* [练习目的]:
请把下方讲述潘盘颈的这段文字逐字完整地重新录入一遍。

---- 摘录文本

第二章
盘颈节俭持家
也有例外的,王筱春算是一个,但王筱春也有弄不清爽的时候。一天筱春归家,
盘颈整理他的行李包袱,发现一双新布鞋,不知哪一位有情有意的阿嫂把鞋底纳得
密密缝缝,偷偷塞给先生的。一气之下,盘颈不问理由,操起菜刀,把一双新鞋斩
作四段,甩在筱春面前。筱春满面尴尬,拾起四截布鞋丢到墙外去。当晚低声下气
不知说了多少好话,一场风波才告平息。
瑞芬妈大名叫潘盘颈。其时小户人家,子女不读书不交际,起不起名都可以,
瑞芬妈呱呱坠地时颈间盘着脐带,就起了这怪兮兮的名字。家人和左邻右舍都叫她
盘颈,出嫁后,上户口写王潘氏,亲友仍然叫她盘颈,生子育女就按子女名字叫。

--------
---- 所给数据

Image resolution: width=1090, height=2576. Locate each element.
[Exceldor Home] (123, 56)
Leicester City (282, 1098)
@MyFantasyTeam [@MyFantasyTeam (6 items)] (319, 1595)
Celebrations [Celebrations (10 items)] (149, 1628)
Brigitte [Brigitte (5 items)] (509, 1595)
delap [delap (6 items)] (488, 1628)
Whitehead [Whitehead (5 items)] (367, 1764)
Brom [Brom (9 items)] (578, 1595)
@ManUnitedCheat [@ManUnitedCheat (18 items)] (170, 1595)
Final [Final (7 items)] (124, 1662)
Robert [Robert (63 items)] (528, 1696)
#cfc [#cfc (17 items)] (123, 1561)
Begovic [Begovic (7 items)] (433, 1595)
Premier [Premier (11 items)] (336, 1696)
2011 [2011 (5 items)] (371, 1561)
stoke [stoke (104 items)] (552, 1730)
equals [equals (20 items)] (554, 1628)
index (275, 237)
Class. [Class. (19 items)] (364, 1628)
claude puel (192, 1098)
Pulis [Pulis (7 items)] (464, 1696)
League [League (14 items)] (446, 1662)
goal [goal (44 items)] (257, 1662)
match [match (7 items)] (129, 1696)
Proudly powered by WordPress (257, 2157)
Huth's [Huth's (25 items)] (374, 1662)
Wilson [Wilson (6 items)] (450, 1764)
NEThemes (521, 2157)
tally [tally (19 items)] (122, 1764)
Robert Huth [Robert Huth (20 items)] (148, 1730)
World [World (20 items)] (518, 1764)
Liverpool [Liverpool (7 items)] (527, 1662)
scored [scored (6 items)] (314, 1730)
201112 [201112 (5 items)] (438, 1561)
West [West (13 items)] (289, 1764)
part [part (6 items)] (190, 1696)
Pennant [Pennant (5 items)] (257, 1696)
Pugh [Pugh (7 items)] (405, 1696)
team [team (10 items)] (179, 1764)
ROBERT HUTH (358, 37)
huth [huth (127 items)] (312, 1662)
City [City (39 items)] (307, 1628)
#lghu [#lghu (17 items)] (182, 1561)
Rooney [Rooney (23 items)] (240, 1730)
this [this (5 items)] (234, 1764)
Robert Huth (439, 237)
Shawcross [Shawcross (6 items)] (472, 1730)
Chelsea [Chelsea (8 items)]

--------

* [书面作答]:
第二章
盘颈节俭持家
也有例外的,王筱春算是一个,但王筱春也有弄不清爽的时候。一天筱春归家,
盘颈整理他的行李包袱,发现一双新布鞋,不知哪一位有情有意的阿嫂把鞋底纳得
密密缝缝,偷偷塞给先生的。一气之下,盘颈不问理由,操起菜刀,把一双新鞋斩
作四段,甩在筱春面前。筱春满面尴尬,拾起四截布鞋丢到墙外去。当晚低声下气
不知说了多少好话,一场风波才告平息。
瑞芬妈大名叫潘盘颈。其时小户人家,子女不读书不交际,起不起名都可以,
瑞芬妈呱呱坠地时颈间盘着脐带,就起了这怪兮兮的名字。家人和左邻右舍都叫她
盘颈,出嫁后,上户口写王潘氏,亲友仍然叫她盘颈,生子育女就按子女名字叫。